> Problem Tanımı:
Aşağıdaki verilerde "hloubky" sözcüğünü içeren satırların hepsini derleyip olduğu gibi yazın.

> Çıkarılan Kayıtlar:
.....

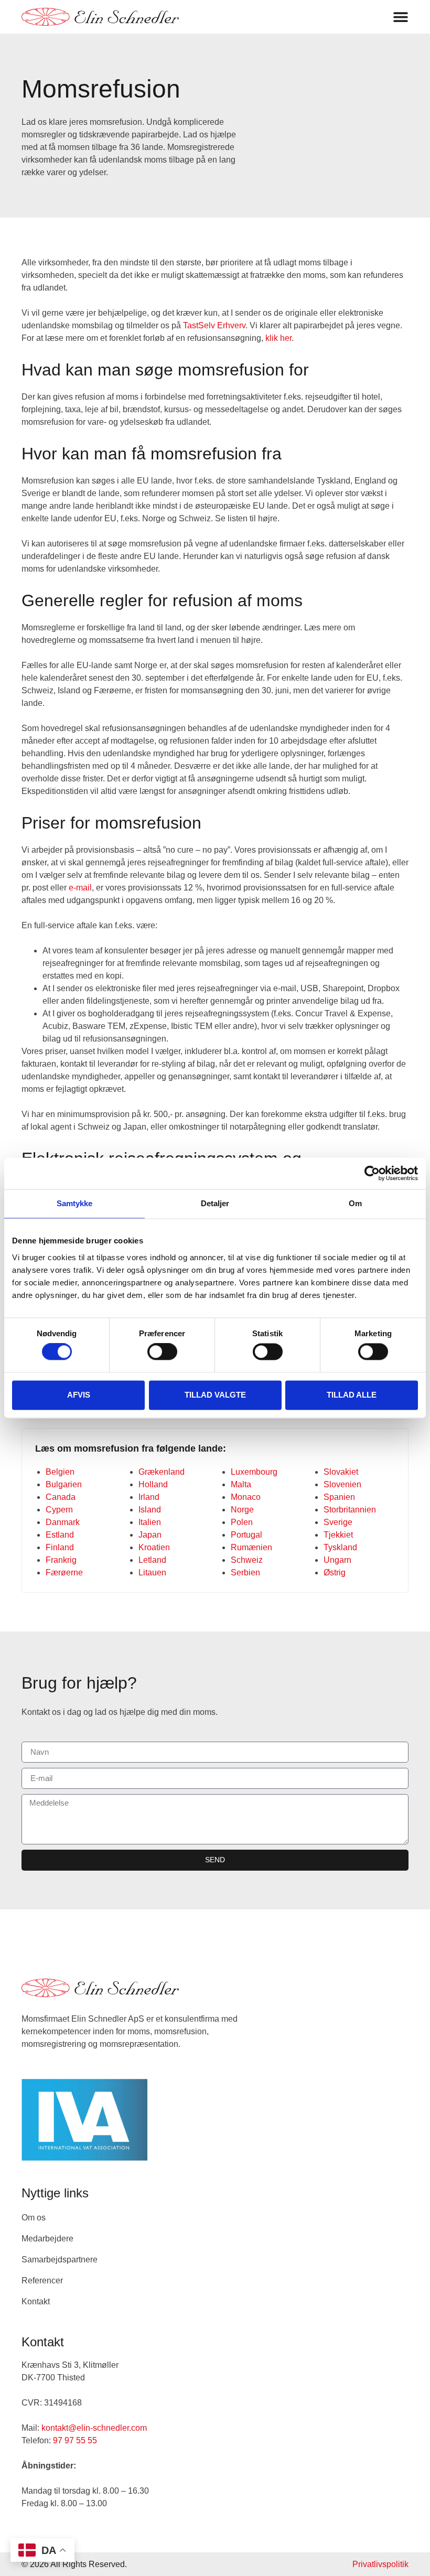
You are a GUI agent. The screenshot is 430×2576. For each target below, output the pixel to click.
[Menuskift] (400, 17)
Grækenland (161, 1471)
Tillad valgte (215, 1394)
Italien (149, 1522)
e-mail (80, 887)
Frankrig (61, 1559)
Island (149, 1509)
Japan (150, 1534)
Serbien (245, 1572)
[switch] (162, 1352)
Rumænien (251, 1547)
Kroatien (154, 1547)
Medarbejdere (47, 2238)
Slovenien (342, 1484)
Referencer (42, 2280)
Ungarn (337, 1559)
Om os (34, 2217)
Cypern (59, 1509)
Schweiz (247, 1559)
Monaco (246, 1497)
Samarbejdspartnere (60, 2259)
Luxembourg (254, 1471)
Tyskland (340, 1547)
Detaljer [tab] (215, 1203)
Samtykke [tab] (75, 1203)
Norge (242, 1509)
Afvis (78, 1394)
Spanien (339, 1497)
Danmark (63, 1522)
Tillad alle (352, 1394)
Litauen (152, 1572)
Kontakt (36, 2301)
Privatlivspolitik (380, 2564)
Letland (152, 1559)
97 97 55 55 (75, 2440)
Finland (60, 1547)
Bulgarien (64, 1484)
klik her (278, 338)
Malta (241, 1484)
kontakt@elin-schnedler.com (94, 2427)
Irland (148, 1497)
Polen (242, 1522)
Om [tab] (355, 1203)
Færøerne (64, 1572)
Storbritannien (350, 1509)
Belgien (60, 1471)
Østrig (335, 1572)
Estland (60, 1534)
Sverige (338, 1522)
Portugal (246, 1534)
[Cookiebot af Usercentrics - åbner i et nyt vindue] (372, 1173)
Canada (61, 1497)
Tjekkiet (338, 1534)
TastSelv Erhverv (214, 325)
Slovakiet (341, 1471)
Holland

.....

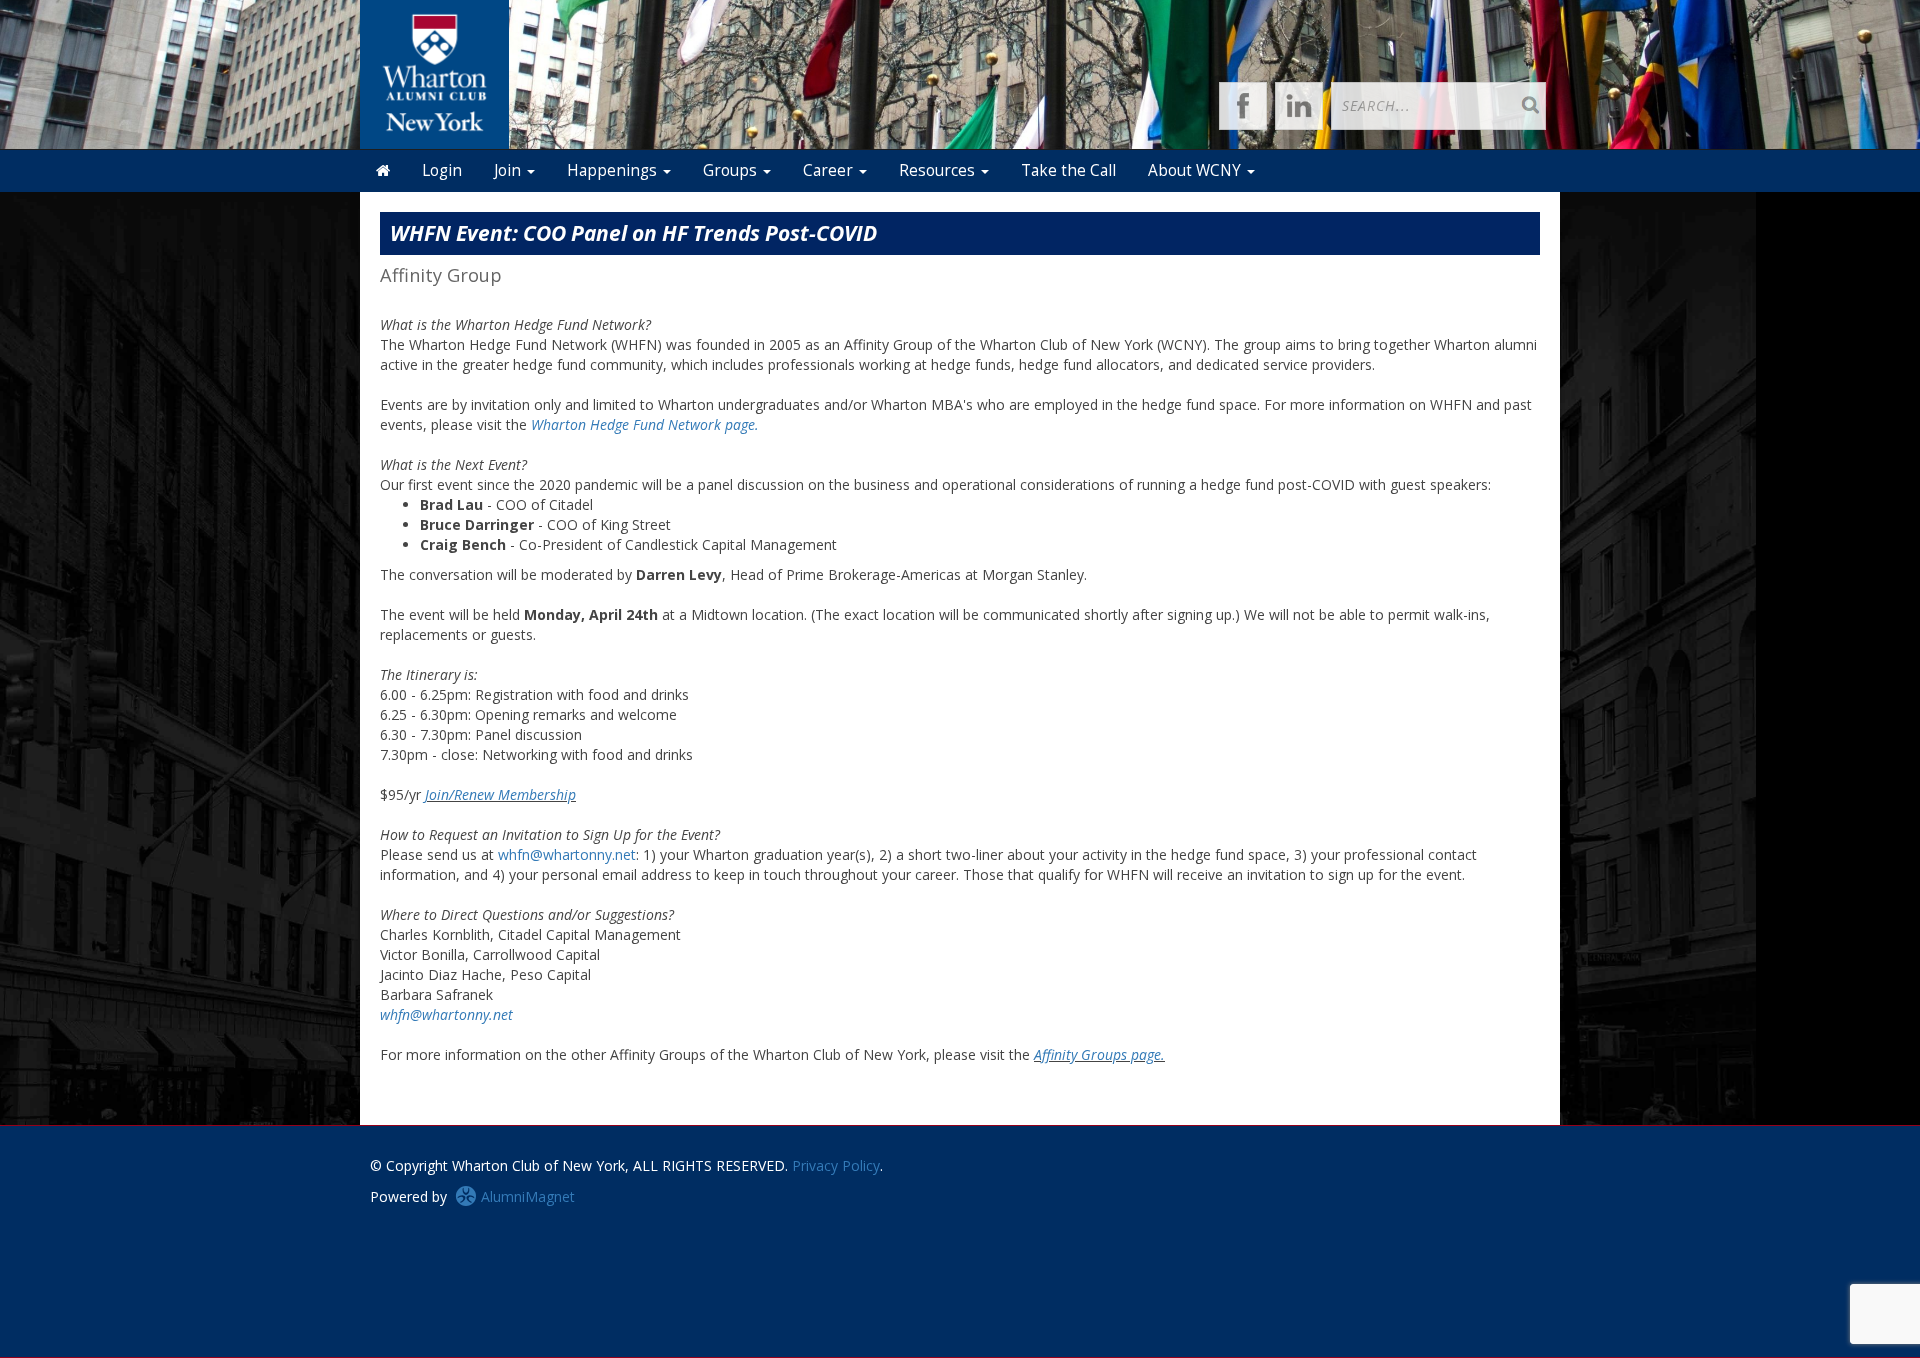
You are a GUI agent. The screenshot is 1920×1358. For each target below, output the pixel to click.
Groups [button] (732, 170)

.....

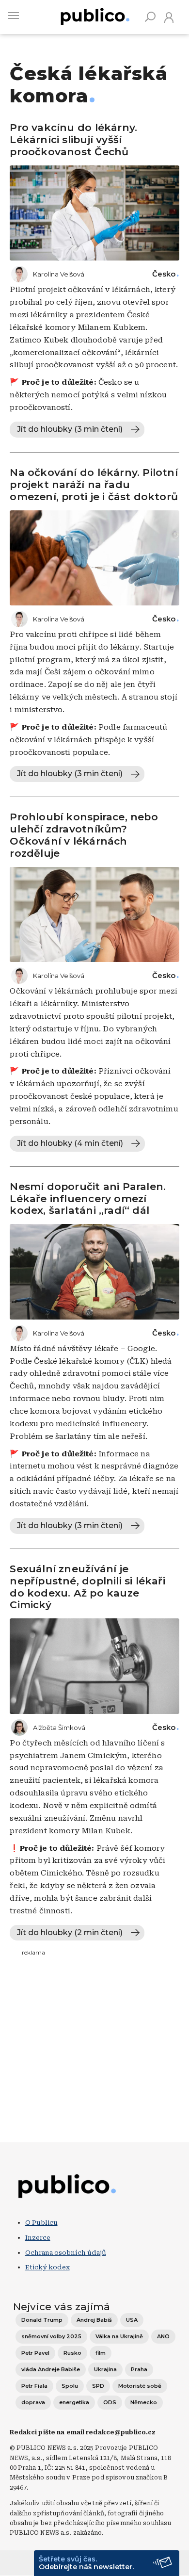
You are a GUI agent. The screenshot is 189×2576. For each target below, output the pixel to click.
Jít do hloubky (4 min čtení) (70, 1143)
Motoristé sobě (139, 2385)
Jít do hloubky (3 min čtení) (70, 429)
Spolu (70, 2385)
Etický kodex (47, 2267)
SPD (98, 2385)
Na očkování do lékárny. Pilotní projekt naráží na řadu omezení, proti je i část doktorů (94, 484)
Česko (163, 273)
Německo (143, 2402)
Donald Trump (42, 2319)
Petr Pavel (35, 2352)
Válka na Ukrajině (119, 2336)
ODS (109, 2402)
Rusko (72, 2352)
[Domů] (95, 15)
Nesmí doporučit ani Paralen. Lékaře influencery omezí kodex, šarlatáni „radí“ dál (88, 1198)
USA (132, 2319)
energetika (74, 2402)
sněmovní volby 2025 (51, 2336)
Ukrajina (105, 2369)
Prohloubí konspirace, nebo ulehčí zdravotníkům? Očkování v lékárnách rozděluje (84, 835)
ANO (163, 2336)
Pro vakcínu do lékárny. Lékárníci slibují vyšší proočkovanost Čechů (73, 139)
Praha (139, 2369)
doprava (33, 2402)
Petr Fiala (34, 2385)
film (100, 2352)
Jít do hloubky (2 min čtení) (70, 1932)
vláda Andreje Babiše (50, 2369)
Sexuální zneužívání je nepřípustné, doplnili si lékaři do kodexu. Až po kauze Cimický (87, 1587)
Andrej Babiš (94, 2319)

.....

> Alıştırmanın Çözümü:
Jít do hloubky (4 min čtení) (70, 1143)
Jít do hloubky (3 min čtení) (70, 429)
Jít do hloubky (2 min čtení) (70, 1932)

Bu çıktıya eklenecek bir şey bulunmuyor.